On the matter of reducing the defense budget — a dicey proposition in an election year — by getting Republicans to agree to military spending cuts as part of the debt limit deal, Obama largely neutralized GOP attacks on the issue. And it’s not as if many Americans desperately want to see military spending significantly increased in an age of political austerity.
In the end, since there is no good near-term solution for stopping Iran from getting a bomb — and since Iran continues to engage in provocative behavior like threatening for the umpteenth time to close the Straits of Hormuz — it is the one issue that Republicans can try to pin on the Democratic president, claiming he is weak on national security.
In the end, however, such accusations are unlikely to have much staying power. As Scott Clement points out, even Republicans prefer diplomacy over the use of military force. In fact, compare the Obama approach to Iran (diplomacy, a regional security architecture, likely covert action, and crippling economic sanctions) with the Republican approach (diplomacy, a regional security architecture, likely covert action, and crippling economic sanctions). There really isn’t much of a difference, except for the threatened use of force and all the doomsday talk. But it’s there that the GOP rhetoric could have severe consequences.

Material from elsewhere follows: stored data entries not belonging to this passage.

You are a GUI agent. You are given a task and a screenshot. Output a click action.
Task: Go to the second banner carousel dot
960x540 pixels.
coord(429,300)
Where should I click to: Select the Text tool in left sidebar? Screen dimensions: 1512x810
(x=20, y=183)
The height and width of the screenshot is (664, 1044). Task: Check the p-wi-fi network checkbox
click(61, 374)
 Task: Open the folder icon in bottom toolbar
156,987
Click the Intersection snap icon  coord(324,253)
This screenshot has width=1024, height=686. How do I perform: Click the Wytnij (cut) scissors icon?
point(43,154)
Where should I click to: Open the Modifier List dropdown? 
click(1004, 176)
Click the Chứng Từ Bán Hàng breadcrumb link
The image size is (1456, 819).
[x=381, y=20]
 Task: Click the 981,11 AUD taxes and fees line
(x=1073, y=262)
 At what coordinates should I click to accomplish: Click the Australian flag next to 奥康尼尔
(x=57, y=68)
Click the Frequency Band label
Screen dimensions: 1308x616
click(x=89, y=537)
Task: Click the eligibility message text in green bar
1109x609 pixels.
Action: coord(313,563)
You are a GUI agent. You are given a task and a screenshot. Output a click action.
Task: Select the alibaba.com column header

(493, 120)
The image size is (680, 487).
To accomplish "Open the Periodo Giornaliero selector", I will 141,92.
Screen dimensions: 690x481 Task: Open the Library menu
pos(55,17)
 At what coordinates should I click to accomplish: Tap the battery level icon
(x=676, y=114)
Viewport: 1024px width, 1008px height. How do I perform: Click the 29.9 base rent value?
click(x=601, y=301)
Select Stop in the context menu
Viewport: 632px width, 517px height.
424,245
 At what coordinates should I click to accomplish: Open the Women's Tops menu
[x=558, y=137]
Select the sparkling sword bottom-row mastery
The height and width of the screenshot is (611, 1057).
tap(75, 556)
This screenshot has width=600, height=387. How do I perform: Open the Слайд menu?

As Republicans rattle their sabers this winter, they risk locking themselves into a dangerous position on Iran, should one actually win in November. Just ask Obama how pledging to devote more resources to the fight in Afghanistan in 2008 played out for his presidency.
With Romney et al. declaring that Iran will not get a nuke while they are president and with pledges of support for unilateral action on the part of Israel — including the use of military force — to stop Tehran from getting a bomb, Republicans may find themselves stuck with a dangerous policy on Iran that smacks of brinksmanship. Moreover, all the tough talk on Iran will also limit Obama’s ability to open negotiations with Tehran over its nuclear program if the opportunity presents itself. Considering the increasingly desperate economic and political situation there, this might not necessarily be so far-fetched.
In the midst of a feisty presidential campaign, the Republicans’ muscular rhetoric might seem a surefire way to create a political opening. But the ramifications of these existential threats have the potential to live on far past Election Day.